8.30pm - By KEVIN NORQUAY
Election year arrived early tonight when Prime Minister Helen Clark declared all-out war on National Party leader Don Brash, 16 months ahead of polling day.
The Opposition leader was also speaking this evening, in Auckland, and the two leaders' speeches, at opposite ends of the country at the same time, escalated tension over race relations into an assault on several fronts.
It was as if an election campaign had broken out.
In Christchurch Cathedral, Helen Clark outlined her government's achievements in an address to a gathering of church groups.
She lamented a "cynical and manipulative" Opposition setting out to destroy all her government had done.
"A debate about the future of New Zealand has been launched," she said. "I say: bring it on."
"We can go forward together -- or we can rip ourselves apart.
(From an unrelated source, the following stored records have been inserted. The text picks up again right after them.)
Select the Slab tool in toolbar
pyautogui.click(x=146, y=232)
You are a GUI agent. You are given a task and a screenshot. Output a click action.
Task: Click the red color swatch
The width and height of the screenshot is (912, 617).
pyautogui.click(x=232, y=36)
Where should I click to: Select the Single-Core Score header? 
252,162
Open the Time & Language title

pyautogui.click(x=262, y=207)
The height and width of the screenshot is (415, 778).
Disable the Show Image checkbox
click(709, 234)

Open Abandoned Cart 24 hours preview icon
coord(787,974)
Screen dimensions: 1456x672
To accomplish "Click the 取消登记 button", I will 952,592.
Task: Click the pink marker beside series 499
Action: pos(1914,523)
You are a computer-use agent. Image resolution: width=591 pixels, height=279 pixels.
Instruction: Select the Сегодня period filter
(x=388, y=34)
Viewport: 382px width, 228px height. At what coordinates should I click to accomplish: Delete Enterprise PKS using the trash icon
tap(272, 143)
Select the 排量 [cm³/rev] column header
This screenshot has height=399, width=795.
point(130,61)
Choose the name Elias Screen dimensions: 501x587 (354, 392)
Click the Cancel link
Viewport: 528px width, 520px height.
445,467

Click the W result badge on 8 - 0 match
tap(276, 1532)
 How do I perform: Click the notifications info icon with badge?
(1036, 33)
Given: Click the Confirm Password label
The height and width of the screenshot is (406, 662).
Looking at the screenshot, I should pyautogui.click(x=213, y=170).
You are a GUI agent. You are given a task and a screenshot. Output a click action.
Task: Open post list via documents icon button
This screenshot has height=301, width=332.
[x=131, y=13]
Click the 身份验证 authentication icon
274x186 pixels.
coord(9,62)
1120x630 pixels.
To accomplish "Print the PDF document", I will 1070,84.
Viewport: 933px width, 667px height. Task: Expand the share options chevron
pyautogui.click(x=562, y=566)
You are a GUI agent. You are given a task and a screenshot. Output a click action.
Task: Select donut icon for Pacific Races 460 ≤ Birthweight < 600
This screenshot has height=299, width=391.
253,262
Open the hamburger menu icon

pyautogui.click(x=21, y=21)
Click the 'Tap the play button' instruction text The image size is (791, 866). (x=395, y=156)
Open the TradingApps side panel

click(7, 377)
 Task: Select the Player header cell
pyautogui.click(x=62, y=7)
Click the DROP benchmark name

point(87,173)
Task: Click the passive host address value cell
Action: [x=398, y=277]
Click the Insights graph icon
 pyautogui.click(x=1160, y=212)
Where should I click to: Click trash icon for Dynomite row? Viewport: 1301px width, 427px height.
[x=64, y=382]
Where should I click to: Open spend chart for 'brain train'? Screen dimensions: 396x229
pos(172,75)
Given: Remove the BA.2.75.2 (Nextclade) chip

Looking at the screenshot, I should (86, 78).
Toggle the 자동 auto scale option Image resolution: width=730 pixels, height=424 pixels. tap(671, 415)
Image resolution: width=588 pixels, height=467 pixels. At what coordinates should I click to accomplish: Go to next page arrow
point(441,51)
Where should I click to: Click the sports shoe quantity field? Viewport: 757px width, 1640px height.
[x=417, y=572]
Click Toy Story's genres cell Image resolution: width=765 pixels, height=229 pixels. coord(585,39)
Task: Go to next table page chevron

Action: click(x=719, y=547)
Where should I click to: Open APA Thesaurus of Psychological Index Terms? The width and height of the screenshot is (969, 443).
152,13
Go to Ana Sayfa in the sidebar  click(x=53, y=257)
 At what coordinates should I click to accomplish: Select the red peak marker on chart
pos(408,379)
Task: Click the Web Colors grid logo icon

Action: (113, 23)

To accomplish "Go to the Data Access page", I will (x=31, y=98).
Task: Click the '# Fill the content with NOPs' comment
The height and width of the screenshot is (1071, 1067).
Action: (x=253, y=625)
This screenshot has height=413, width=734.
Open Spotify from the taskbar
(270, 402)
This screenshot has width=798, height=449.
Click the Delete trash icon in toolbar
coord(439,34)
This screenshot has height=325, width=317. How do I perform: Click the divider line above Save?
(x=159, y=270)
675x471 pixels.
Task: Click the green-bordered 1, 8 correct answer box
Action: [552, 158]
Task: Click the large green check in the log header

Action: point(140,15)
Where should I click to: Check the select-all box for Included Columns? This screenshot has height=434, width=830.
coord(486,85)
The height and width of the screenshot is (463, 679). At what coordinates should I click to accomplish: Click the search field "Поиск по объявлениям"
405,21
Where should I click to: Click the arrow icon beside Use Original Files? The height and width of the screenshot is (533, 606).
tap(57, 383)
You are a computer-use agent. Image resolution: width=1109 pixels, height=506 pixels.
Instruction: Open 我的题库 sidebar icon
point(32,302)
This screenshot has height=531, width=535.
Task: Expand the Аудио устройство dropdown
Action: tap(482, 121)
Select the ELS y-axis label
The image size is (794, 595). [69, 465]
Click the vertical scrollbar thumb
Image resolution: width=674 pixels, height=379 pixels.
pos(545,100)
The decision about which to take will be in New Zealanders' hands next year."
In Auckland, Dr Brash told the Northern Club that people were fed up with the Government telling them how to think.
"Our once vigorous and combative culture has been hijacked by a phoney sense of 'offend no-one' biculturalism.
"There is a job to be done here and that job will start when this government is gone."
National has dislodged Labour from the top of the polls since Dr Brash made his infamous Orewa speech, calling for an end to preferential treatment for Maori.
Labour initially derided the speech as "divisive".
It then pointed out National had implemented many of the Maori-friendly policies Dr Brash was pledging to remove.
Then it vowed to examine legislation to ensure it was based on need, not race.
Trevor Mallard was appointed Race Relations Minister, amid allegations Labour was so rattled it was doing a policy U-turn.
Helen Clark said her government's positive initiatives were being questioned.
An informal consensus on the country's direction had been "shattered", she said.
"That does not call for a U-turn by Labour and there will not be one," she said.
"What we will do is address the concerns and questions which the current debate has seen genuine people raising.
"It would be both irresponsible and insensitive not to be listening to that.
"If there is to be any good come from the gross and unpleasant Orewa speech, it may be that we can get the facts out on the table and encourage an informed debate about the kind of society we want."
After four years under Labour, New Zealanders were enjoying more enlightened economic and social policy and "increased social investment", she said.
"We can only continue down that path with public support.
"If New Zealanders want the growing opportunity, security and fairness which this Labour-led government has brought, then they will need to vote for it."
The alternative was a return to the policies of "division and despair" with the same old agendas running on the other side of politics.
"Tax cuts for the rich will always be matched by spending cuts affecting everyone else," she said.
"The sense of security and stability which our government ... has established would be quickly shattered by a change of government."
Labour would guarantee retirement income for people now aged under 50, she said.
It had put more people in work, introduced parental leave, increased the minimum wage, improved employment conditions, made housing more affordable and improved health.
"We are also facing the reality that some of our communities have worse health than others."
Maori had high smoking rates and diabetes was more prominent in Maori and Polynesian communities.
"It's important to our government that we endeavour to meet the health needs of all our communities, whoever or whatever they are.
"That may mean spending more in some and doing things differently to even up the odds," Miss Clark said.
"To dismiss such initiatives as unfair and discriminatory, as the National Party has done, is quite extraordinary."